What to do:
Pictures stay out. Extract the lines below from the first one through the line with "My Account (837, 1772)", both included.

* * * * * * * * *

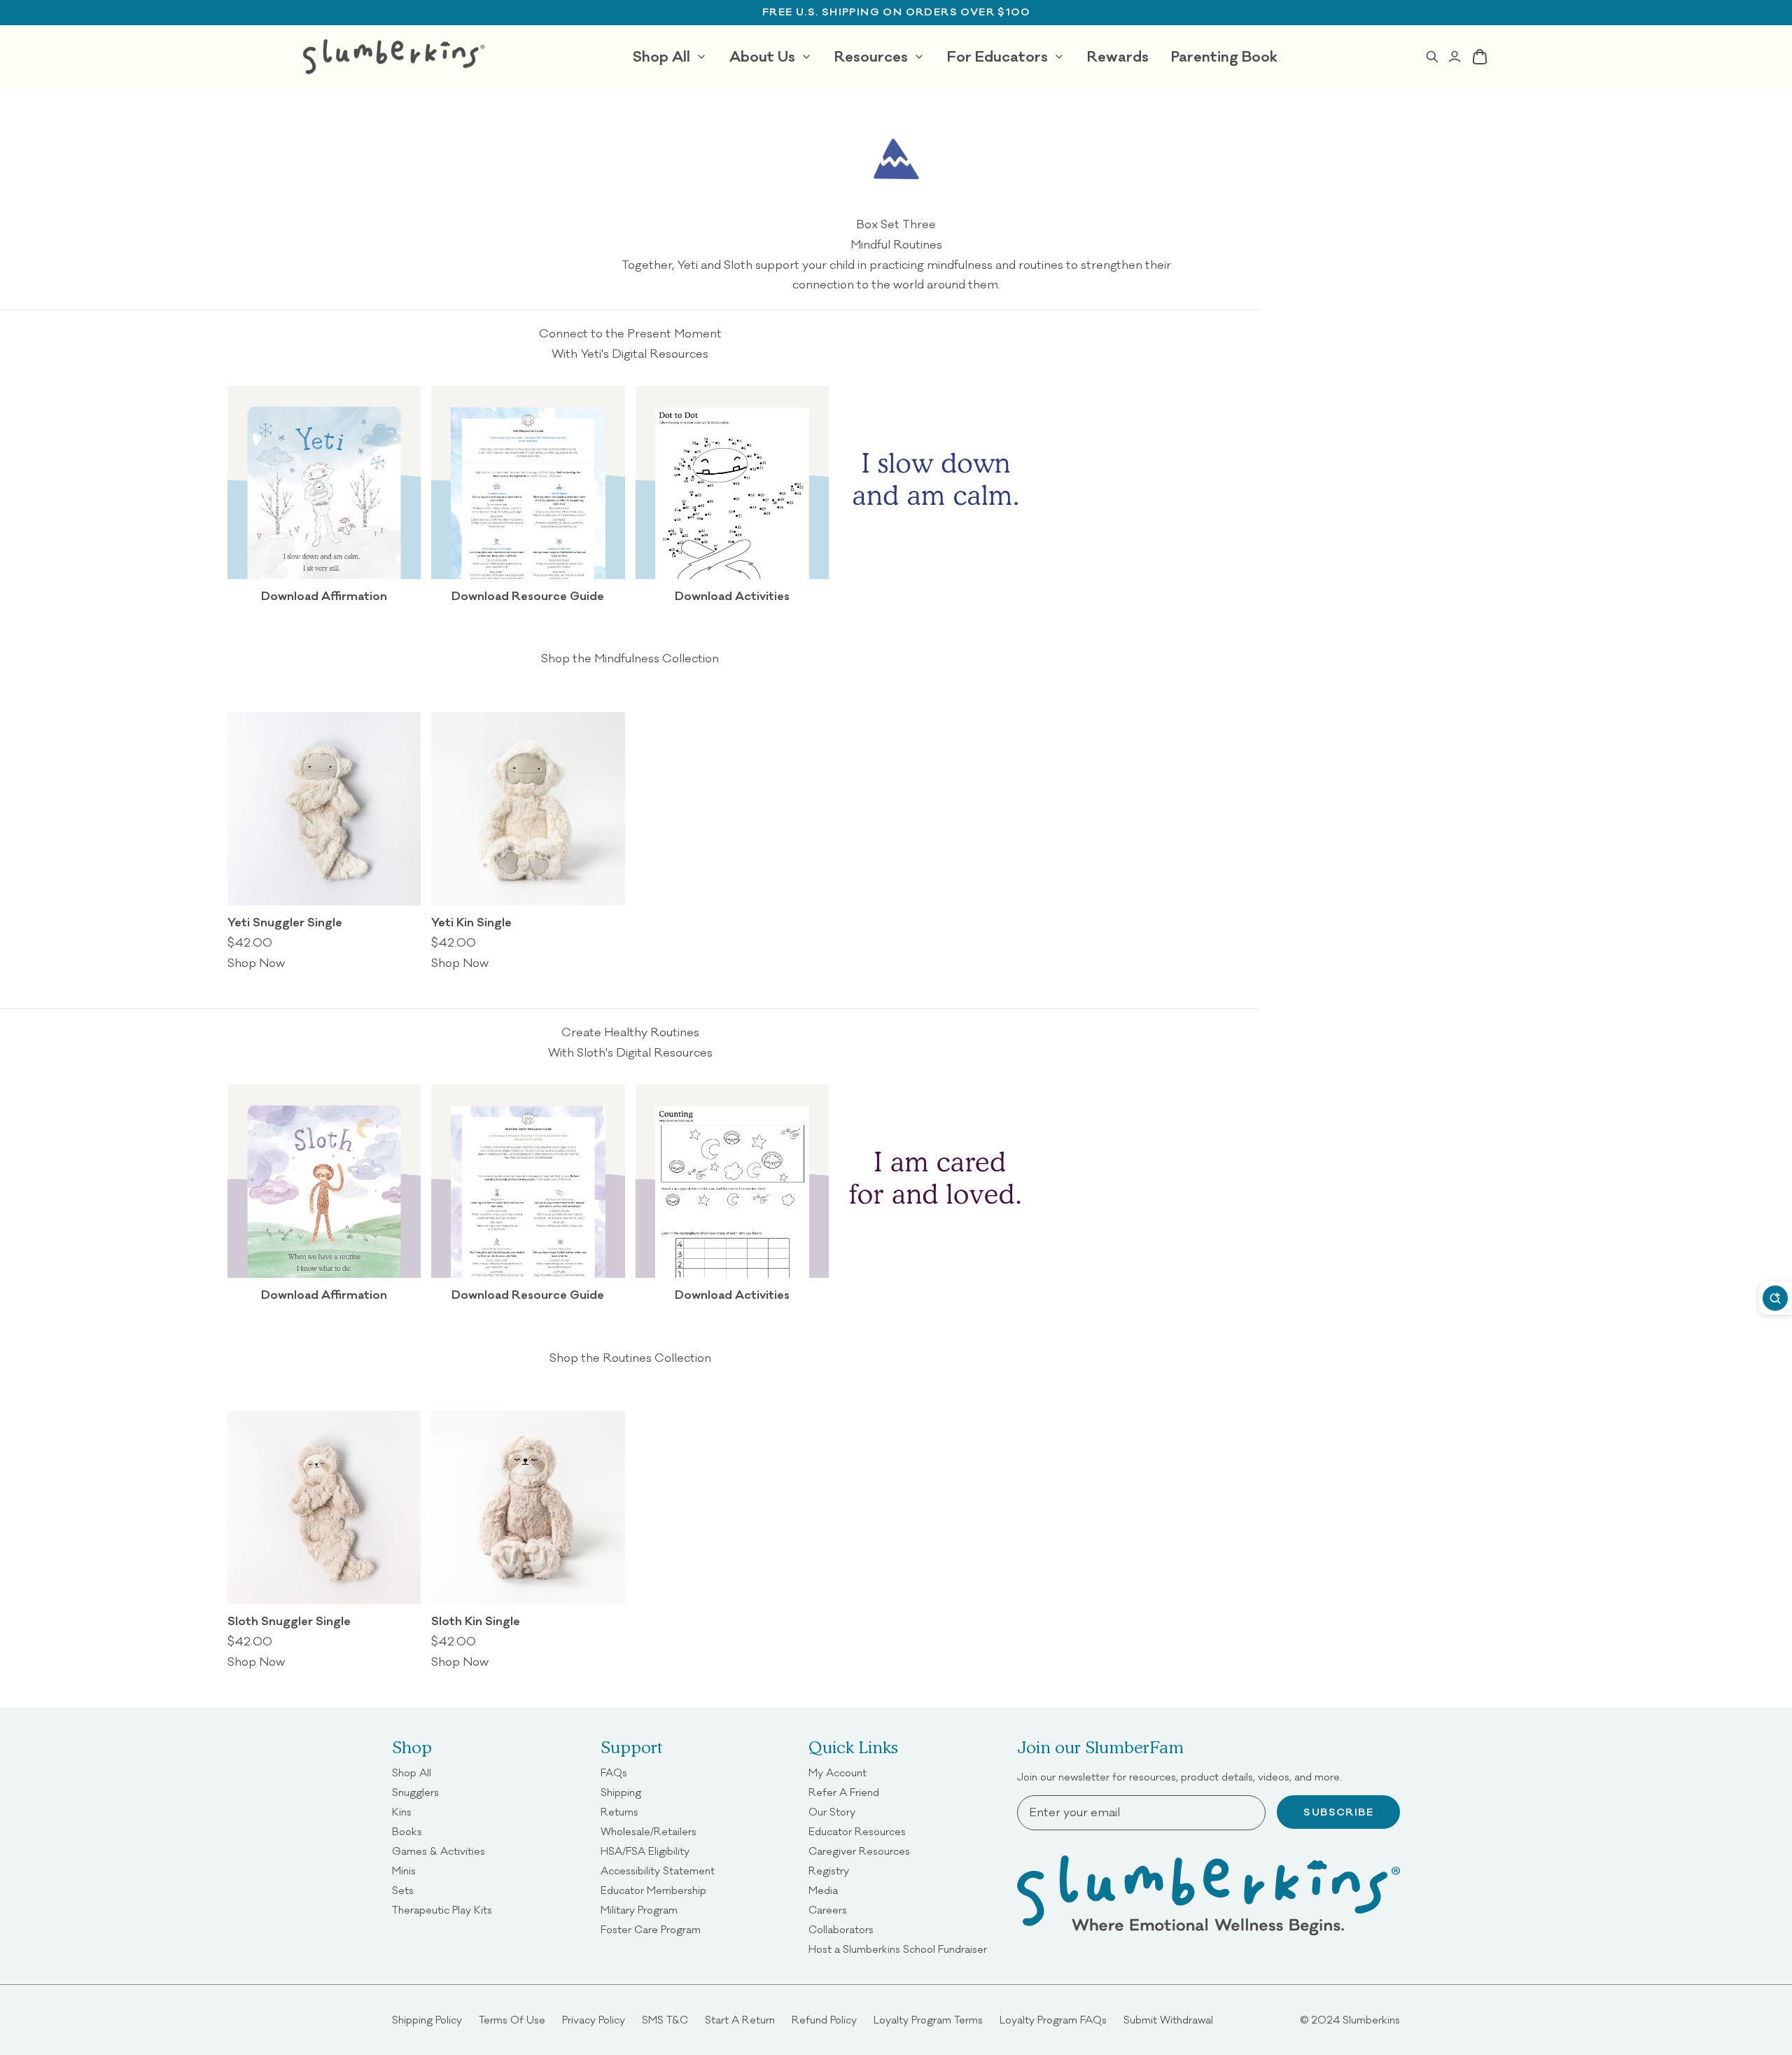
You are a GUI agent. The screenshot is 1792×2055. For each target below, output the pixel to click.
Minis (404, 1870)
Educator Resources (857, 1831)
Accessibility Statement (658, 1870)
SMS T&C (665, 2019)
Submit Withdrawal (1168, 2019)
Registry (828, 1870)
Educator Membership (653, 1890)
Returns (619, 1811)
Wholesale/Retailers (648, 1831)
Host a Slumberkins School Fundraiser (897, 1949)
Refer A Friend (843, 1792)
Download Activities (732, 596)
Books (407, 1831)
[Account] (1454, 56)
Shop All (411, 1772)
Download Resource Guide (527, 596)
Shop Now (256, 963)
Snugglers (415, 1792)
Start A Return (740, 2019)
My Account (837, 1772)
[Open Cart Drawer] (1480, 57)
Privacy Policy (593, 2019)
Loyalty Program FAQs (1053, 2019)
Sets (403, 1890)
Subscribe (1338, 1812)
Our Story (831, 1811)
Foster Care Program (651, 1929)
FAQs (614, 1772)
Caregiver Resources (859, 1851)
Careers (827, 1909)
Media (823, 1890)
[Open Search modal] (1432, 56)
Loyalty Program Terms (928, 2019)
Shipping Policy (427, 2019)
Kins (402, 1811)
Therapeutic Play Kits (442, 1909)
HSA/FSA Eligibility (645, 1851)
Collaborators (841, 1929)
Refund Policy (824, 2019)
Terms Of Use (512, 2019)
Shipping (621, 1792)
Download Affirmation (324, 596)
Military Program (639, 1909)
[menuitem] (670, 56)
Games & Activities (438, 1851)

* * * * * * * * *

Response:
You are a GUI agent. The screenshot is 1792×2055. For each target below, output the pixel to click.
Minis (404, 1870)
Educator Resources (857, 1831)
Accessibility Statement (658, 1870)
SMS T&C (665, 2019)
Submit Withdrawal (1168, 2019)
Registry (828, 1870)
Educator Membership (653, 1890)
Returns (619, 1811)
Wholesale/Retailers (648, 1831)
Host a Slumberkins School Fundraiser (897, 1949)
Refer A Friend (843, 1792)
Download Activities (732, 596)
Books (407, 1831)
[Account] (1454, 56)
Shop All (411, 1772)
Download Resource Guide (527, 596)
Shop Now (256, 963)
Snugglers (415, 1792)
Start A Return (740, 2019)
My Account (837, 1772)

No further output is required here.